Transformers 3 is different. Where Titanic and Pearl Harbor got filthy drunk and stumbled into awfulness, Transformers courts awfulness like a one toothed meth addict scrounging for the last resin caked spoon in the house. It’s terribleness is awesome to behold. It dwarfs Battlefield Earth and Plan 9 From Outer Space and stands proud: daring others to surpass it. It makes the viewer question themselves, their sanity, their grip on life. Dark, twisted, Lovecraftian nightmares from the deep will put this on their Netflix and quietly retire their aspirations for world domination and subjugation unless they suddenly turn the moral corner into charity and opt for domination just to preserve the artistic integrity and heritage of the planet.

This is in clear violation of my own policies I know.

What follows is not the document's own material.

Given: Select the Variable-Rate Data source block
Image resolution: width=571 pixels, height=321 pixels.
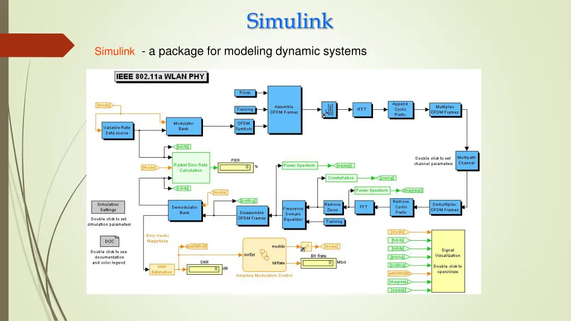Looking at the screenshot, I should [x=117, y=130].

I just can’t help myself. So maybe a revision of the policy should be: I will not review anything I don’t like except in cases where the virulent hatred of something has so infected me that I can’t help myself.

I won’t waste my breath on particulars. You needn’t worry about spoilers. How could i spoil something that is so rancid and rank that it passed spoiled a millennia ago? I can only say that in the opening 20 minutes of this piece of garbage we are reintroduced to Sam Witwicky – the single most unlikable, unsympathetic character ever snorted from the nostril of any writer ever. Witwicky, as played by Shia Le – oh screw it. I don’t even want to spell it correctly – is an obnoxious, arrogant, illiterate, whining, sniveling, entitled, uninteresting zombified chipmunk. He chatter’s out dialog like Linda Blair in the Exorcist. Like its toxic waste. And it is. Everything he utters for the first portion of the movie just makes you want to punch him in the throat and you can’t imagine why any other character in the movie who shares screen time with him doesn’t do just that. Frances McDormand, an actress i love and respect, has the character to do it and she doesn’t. Josh Duhamel (I liked him in Vegas) could and he doesn’t. Even his walking collagen laced Barbie girlfriend (a prerequisite in any Bay film) has more character and chutzpah than him and SHE doesn’t do it. Hell, I would go for the supposedly noble but idiotically vapid Optimus Prime to squash the little turd like the annoying insect he is but Prime ‘likes’ him. WHY?????????? THERE’S NOTHING TO LIKE FOR GOD”S SAKE. Steaming piles of Chernobyl Bear Poop have more personality and character than Witwicky. JAR JAR BINKS is more likable. There I said it. Phew. I feel better.

And now that I’ve said it I feel obliged to admit that I didn’t finish watching it. I know. People are going to say: how can you review something if you didn’t sit through the whole thing. Honestly. It was self-preservation. In the first half hour we have Frances McDormand, John Malkovich, John Turturro, making complete asses of themselves. Malkovich does what he can but it’s not his movie. Which is a shame really. Between his character (written as a prototypical american boss with prototypical OCD and control issues) and McDormand (written as a ball busting stereotypical government bureaucrat) we may have actually had a fun movie. Turturro has been a lost soul in all of these movies, unfortunately. Nothing you can say about it except that somehow Bay manages to squash a decent actor into another sniveling waste of a character with no function and seeking some purpose.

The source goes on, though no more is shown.